The acolyte’s freshman quarterback, Micah Alejado, threw for 301 yards and three scores. The sensei’s quarterback, Jackson Brousseau, got sacked six times.
Stanford ran for 177 yards on the Rainbow Warriors. Arizona ran for 183. Utah State rambled for 166. CSU, four deep at tailback, managed just 85 for the evening.
“We really needed to run the ball and keep it away from their offense and play complimentary football,” Norvell said, sounding as defeated as I’ve ever heard him after a home game. “We did not get that done, obviously.”

Canvas Chaos? Not this time. Not with this passing game. Keep ahead of the Rams by at least 10 points, and you’re home clear.
Brosseau is a gamer. A plugger. He’s also a plodder, and when the pocket breaks down, so does the play.

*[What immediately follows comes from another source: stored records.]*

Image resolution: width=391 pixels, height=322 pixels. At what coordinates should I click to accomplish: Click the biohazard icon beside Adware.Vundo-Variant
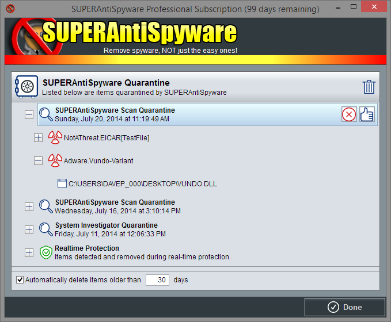click(x=55, y=160)
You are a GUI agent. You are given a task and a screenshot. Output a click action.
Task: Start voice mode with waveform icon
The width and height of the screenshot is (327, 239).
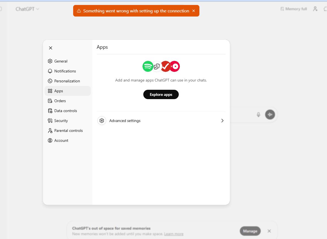point(270,115)
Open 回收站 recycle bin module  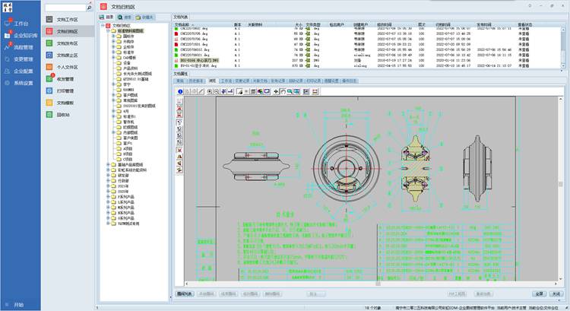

Oh, there was some life in the dying embers. Just far too little. And far too late. A Tahj Bullock dive out of the wildcat formation for a 3-yard score got CSU to within 24-19 with 6:50 left.
Yet rather than attempt an onside kick and gamble for a short field after the Rams found some rare offensive sync, Norvell elected to kick it into the end zone. Chose to trust his defense. Which, it should be pointed out, had to be fairly exhausted at that point.
Things came to a head with 2:23 left at the CSU 35. The Rams had forced a fourth-and-1. Alejando, who had thrown it 38 times to that point, completing 26, handed off to Cam Barfield on a dive.
Barfield squirted through the line for the first down — and kept on trucking. The CSU defense lost contain, Hawaii went up 30-19, and whatever undergrads were left high-tailed it to Old Town Square.
To call CSU’s offense abysmal would be kind. The Rams punted after three plays on their initial drive. Of their first six offensive possessions, three were three-and-out, five ended in punts, and one — a promising jaunt to midfield late in the second quarter — hit a wall when Jalen Dupree fumbled at the Hawaii 41 after a 10-yard reception.
For a half, it was almost as if Fresno had never happened. The Rams opened the contest by going run, pass, pass, punt. The Warriors responded with cruel, cold, surgical precision.
CSU forced a third-and-7 at their own 27, only for Barfield to find himself all alone in the middle of the field — turning a short toss into a soul-crushing 21-yard gain. Two plays and two flags later, the Warriors were pushed back to a second-and-goal at the CSU 17. With space, Alejado dropped back and quickly spotted another wide-open target, Nick Cenacle. The receiver walked, untouched, into the end zone.
The last bit would become something of a theme. CSU tailback Javion Kinnard’s 91-yard punt return for a touchdown at the end of the first quarter gave the big crowd something to cling to. It also seemed to delay the inevitable.
CSU trailed 14-7 at the half, and was blessed, in hindsight, to be within a touchdown. The Rams could run laterally, hash to hash, with the Warriors. Vertically? Different story. And it was only a matter of time before a tired CSU defense started to show signs of collective, repeated wear.
It was tough enough that Alejado, unlike E.J. Warner a week earlier, could really throw. But from the jump, he also showed, save for a few exceptions, the ability to throw on the move — and throw on the move with touch. With 5:54 left in the first half, a flummoxed Rams defense lost track of another Hawaii wideout. This time it was Jackson Harris, who outran every horned helmet on a first-down toss for a 75-yard score and a 13-7 Warriors cushion pending the extra point.
The Rams’ response?
Run, pass, pass, punt.
That’s no way to win games. Let alone hearts.